What is being asked => Each entry is to be repeated word for word, and the images are to be dropped.

Items from a data source
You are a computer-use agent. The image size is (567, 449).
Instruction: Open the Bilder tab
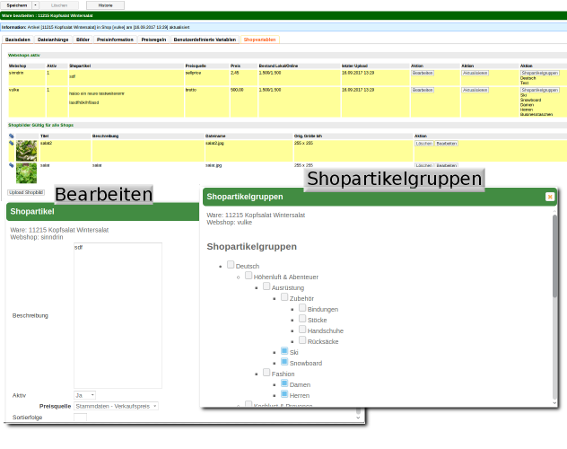point(83,40)
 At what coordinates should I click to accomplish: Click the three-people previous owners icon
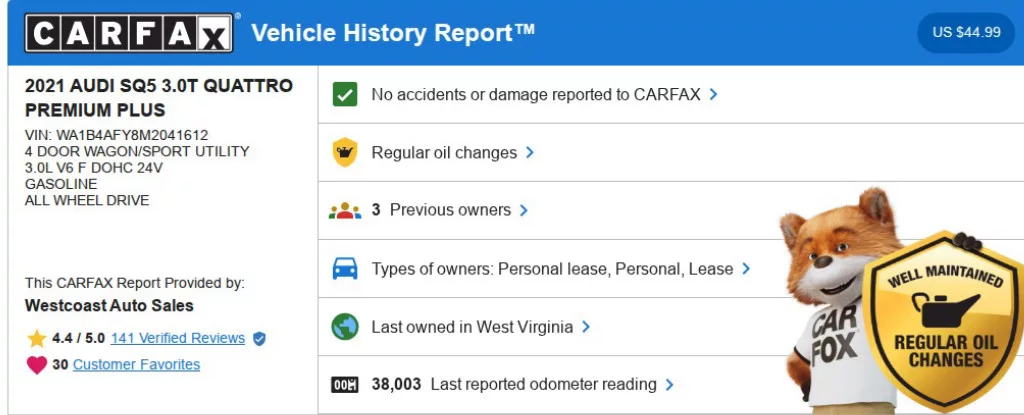click(x=345, y=211)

Output of the task =>
You are a computer-use agent. The image size is (567, 449).
Instruction: Open the Bilder tab
point(83,40)
 At what coordinates should I click to accomplish: Click the three-people previous owners icon
click(x=345, y=211)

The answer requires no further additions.